## Activity
Sort through the listing below and keep each line with the word "left". Copy those.
Segment Start: Data supplied
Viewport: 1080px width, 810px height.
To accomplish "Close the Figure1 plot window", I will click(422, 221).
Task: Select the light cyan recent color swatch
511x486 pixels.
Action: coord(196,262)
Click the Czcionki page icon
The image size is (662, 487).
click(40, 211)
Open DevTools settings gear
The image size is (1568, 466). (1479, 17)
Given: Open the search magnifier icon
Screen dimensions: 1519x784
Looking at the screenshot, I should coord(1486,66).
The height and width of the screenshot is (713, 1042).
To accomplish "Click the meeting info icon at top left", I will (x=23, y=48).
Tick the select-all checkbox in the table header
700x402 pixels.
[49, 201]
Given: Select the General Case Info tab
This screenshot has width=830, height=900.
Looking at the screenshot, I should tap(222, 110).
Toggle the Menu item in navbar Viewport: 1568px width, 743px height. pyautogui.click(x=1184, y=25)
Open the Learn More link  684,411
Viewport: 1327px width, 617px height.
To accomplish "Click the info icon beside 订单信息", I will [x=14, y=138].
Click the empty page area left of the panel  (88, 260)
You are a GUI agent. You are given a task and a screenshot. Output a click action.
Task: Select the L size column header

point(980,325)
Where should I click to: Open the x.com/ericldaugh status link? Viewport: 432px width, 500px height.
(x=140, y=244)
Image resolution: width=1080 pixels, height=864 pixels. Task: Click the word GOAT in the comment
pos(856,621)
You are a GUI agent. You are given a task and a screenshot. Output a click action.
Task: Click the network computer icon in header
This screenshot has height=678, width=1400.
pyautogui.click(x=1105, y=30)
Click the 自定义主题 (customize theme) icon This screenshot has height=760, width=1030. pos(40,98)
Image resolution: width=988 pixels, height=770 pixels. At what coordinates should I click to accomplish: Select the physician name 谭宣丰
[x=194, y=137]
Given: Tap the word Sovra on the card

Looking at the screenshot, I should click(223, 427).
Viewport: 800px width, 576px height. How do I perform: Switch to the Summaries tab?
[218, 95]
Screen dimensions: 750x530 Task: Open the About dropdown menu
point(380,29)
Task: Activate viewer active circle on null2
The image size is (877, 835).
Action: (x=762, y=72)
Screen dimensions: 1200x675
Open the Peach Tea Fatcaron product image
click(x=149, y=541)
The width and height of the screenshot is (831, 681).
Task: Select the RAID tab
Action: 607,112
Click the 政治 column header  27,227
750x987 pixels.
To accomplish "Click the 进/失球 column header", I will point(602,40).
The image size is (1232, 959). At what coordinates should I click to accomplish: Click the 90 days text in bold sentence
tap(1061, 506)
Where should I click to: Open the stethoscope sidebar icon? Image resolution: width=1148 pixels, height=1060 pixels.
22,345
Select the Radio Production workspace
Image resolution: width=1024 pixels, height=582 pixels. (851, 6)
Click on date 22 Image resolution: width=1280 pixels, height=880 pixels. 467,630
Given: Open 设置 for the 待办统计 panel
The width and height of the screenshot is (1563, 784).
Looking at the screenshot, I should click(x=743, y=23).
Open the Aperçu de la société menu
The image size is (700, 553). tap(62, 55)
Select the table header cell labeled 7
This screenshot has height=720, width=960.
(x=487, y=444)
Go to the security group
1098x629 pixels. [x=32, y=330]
Segment End: Data supplied
## Answer to this problem
To accomplish "Click the meeting info icon at top left", I will (x=23, y=48).
Click the empty page area left of the panel  (88, 260)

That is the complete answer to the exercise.